Material provided –
######

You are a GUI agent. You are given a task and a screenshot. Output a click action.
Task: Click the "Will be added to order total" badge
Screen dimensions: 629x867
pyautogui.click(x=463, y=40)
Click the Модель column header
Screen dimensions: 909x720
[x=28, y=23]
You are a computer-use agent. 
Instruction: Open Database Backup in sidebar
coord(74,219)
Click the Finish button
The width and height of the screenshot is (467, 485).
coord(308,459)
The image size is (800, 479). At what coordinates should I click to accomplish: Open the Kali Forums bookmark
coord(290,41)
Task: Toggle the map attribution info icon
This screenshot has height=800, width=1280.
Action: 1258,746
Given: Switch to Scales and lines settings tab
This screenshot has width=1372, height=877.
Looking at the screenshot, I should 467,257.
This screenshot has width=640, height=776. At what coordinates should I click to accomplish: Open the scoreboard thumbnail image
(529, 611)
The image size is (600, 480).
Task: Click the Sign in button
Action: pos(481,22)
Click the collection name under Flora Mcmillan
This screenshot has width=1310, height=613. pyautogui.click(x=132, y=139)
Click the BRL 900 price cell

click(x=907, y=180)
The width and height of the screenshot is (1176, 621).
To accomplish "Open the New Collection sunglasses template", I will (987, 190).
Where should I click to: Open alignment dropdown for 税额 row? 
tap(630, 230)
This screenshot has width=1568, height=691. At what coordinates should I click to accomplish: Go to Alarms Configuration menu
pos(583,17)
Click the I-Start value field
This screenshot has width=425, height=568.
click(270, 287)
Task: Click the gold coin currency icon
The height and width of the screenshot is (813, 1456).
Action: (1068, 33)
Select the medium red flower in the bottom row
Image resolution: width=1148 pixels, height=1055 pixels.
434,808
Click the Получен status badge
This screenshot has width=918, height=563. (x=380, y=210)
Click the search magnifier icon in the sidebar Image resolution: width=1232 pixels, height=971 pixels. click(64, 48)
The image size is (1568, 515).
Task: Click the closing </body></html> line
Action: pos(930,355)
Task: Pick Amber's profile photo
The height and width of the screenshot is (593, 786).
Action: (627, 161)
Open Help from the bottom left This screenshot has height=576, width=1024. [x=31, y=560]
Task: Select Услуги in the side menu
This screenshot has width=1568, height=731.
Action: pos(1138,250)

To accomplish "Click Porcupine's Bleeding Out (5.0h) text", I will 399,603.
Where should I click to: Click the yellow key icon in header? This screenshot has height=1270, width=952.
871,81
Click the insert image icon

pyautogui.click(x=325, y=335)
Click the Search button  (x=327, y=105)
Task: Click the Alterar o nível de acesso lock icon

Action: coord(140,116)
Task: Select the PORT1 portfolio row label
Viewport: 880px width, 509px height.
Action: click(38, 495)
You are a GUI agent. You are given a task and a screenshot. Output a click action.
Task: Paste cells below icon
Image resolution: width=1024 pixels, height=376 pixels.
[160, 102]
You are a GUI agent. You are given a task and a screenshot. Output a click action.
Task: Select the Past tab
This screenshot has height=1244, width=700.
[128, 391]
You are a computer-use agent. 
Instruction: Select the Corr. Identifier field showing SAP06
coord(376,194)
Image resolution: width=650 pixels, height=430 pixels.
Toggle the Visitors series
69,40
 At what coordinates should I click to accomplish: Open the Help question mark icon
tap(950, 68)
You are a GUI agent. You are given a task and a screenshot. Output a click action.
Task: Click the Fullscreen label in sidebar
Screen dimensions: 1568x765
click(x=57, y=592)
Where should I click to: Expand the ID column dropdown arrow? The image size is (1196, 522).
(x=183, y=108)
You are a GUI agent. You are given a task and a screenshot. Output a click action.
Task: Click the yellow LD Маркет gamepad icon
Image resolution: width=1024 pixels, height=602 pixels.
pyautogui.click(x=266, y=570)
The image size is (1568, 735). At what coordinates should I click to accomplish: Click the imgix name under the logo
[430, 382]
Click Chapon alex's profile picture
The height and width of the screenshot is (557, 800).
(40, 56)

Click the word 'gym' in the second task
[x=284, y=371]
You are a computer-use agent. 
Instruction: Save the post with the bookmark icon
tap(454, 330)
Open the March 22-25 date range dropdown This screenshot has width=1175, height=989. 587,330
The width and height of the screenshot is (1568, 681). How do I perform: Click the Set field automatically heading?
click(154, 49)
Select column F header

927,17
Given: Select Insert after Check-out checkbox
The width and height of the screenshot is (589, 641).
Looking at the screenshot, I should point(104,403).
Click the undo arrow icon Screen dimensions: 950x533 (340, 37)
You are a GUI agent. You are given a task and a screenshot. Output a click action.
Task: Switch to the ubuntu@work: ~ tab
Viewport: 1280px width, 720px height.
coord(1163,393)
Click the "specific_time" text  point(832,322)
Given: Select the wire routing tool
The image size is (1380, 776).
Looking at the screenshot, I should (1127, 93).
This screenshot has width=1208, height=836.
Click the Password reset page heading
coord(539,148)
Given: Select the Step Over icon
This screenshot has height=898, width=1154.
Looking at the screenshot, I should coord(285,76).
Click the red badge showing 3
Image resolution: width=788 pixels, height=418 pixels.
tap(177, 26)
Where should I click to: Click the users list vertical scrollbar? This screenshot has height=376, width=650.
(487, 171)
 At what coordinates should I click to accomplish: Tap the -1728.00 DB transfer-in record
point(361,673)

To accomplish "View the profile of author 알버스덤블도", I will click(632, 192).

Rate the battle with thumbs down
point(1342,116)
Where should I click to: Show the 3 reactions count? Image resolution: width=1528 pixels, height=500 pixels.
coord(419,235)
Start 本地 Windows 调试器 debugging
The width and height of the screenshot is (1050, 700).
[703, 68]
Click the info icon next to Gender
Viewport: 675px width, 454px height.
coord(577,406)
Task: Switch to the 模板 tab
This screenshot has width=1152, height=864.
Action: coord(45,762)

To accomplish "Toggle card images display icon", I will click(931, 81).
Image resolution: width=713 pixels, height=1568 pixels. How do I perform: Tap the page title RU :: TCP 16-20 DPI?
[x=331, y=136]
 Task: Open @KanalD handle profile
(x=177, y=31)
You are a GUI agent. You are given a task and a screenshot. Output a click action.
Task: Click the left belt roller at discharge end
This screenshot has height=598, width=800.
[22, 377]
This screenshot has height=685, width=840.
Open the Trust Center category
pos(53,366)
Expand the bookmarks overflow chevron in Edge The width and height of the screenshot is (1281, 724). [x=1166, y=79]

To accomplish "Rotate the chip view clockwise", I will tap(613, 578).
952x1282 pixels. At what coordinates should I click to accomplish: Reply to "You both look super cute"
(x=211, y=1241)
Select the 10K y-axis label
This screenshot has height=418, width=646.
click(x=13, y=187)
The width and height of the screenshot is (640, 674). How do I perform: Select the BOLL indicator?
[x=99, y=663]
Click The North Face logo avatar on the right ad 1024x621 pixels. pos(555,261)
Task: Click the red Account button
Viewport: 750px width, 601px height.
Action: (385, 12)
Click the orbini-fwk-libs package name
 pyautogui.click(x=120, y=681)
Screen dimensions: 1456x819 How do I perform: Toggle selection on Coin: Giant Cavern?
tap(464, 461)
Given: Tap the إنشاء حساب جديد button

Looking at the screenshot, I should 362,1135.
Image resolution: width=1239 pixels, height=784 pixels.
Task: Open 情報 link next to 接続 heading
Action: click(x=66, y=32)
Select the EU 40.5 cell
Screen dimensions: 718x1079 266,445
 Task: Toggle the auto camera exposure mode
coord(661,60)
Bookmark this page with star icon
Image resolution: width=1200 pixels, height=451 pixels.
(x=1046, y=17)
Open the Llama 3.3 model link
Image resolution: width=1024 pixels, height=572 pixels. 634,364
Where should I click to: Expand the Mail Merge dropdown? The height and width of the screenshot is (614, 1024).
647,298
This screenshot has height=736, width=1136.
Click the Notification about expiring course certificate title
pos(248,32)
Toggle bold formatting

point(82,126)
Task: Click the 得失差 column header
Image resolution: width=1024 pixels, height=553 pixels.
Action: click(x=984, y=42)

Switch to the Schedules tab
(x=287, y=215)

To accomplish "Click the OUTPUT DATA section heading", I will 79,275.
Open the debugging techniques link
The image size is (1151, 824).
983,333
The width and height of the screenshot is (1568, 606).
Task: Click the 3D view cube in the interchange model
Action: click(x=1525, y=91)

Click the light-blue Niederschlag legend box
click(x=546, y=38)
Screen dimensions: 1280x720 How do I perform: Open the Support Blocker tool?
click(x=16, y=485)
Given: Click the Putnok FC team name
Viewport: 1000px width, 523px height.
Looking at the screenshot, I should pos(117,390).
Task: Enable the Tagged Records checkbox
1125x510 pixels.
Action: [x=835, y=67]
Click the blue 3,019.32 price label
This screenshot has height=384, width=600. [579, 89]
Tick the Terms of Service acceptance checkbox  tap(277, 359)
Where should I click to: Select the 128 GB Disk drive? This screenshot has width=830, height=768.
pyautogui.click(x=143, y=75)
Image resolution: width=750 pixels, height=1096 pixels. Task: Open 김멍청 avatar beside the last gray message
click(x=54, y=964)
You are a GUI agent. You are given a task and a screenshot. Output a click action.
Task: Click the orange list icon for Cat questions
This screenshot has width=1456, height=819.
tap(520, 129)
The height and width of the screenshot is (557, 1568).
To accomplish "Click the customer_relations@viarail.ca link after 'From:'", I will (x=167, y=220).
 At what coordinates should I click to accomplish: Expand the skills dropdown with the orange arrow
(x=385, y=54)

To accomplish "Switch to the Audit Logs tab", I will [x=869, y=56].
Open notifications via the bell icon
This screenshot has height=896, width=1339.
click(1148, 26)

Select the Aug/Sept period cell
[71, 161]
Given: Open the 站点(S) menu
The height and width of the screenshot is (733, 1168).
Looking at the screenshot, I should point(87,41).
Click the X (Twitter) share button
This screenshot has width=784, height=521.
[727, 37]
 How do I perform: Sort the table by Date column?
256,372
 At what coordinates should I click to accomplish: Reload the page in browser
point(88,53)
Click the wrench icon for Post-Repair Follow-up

######

Task directions –
Return each line in the records that holds the string "info".

Task output –
Task: Toggle the map attribution info icon
Click the info icon next to Gender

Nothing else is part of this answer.